Раздача и продажа земель Корельского уезда и Ижорской земли в ленное владение дворянству начались почти сразу же после заключения Столбовского мирного договора. Уже в 1618 году Корельский и Ореховецкий уезды получил в ленное владение Яков Делагарди, который, как известно, в предшествующие годы был руково­дителем шведской интервенции против России. Во владе­нии Делагарди Корельский уезд находился в течение десяти лет. В последующие годы раздача земель в лен­ное владение приняла огромные размеры. Земли раздавались не только высшим чинам шведского государства, но и среднему и даже низшему слою шведского и ино­странного (главным образом немецкого) дворянства. Раздача земель еще более увеличилась во время прав­ления королевы Христины. В течение первой половины XVII века почти все земли Корельского уезда были розданы в ленное владение. В уезде было создано не­сколько графств и баронств, не считая мелких ленных владений и поместий.

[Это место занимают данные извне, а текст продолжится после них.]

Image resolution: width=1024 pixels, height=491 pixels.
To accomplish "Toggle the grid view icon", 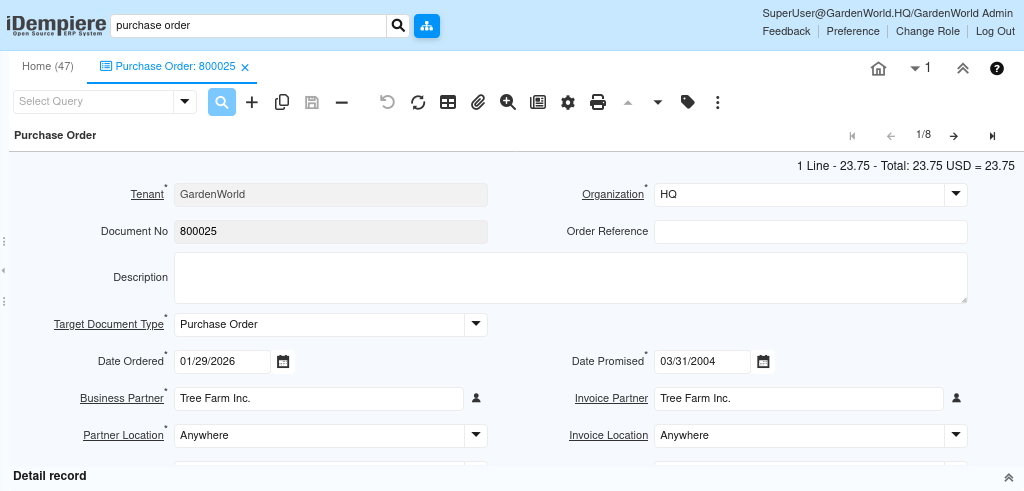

Первоначально крупные земельные участки предо­ставлялись дворянам на определенные сроки, но уже вскоре ленные владения стали превращаться в наслед­ственные или так называемые «аллодиальные» владения. Большую роль в этом сыграла продажа земельных участ­ков, вызванная острой нуждой Швеции в денежных средствах для военных расходов.

Благодаря системе ленного владения карельское крестьянское население,  обложенное значительными повинностями и поборами, попало в тяжелую феодаль­ную зависимость. Почти во всех имениях крестьяне были переведены на барщину. Кроме уплаты чрезмерных налогов, крестьянам приходилось отрабатывать в пользу владельцев ленов по несколько дней в неделю. Барщина существовала и до раздачи земель в ленное владение. Она состояла в том, что крестьяне обязаны были рабо­тать на укреплении крепости Кексгольма и других коро­левских имений. Эти обязанности сохранились и в даль­нейшем, но к ним прибавились работы по благоустрой­ству дворянских поместий. Барщинные работы наносили большой ущерб крестьянскому хозяйству, и крестьяне в своих жалобах неоднократно просили правительство более точно определить права владельцев ленов и уточ­нить количество барщинных дней, число которых дохо­дило до трех и более в неделю.

Шведские дворяне-помещики  жестоко относились к крестьянам: О графе Стэне Лейонхвуде, например, ходила молва, что «он свирепствовал как тиран и мучил своих крестьян, держа их в заключении в башне замка». Карельские крестьяне неоднократно жаловались на дво­рянина Габриэля Оксеншерна и просили у правитель­ства освободить их от его власти, так как он замучил и разорил крестьян непосильными повинностями[10].

Жестокое обращение с крестьянами было присуще не отдельным дворянам, а всем без исключения феода­лам, являвшимся полновластными хозяевами в своих владениях. Особенно большими жестокостями отлича­лись немецкие дворяне, привыкшие еще в Германии, где уже давно существовало крепостничество, к жестокому обращению с крестьянами.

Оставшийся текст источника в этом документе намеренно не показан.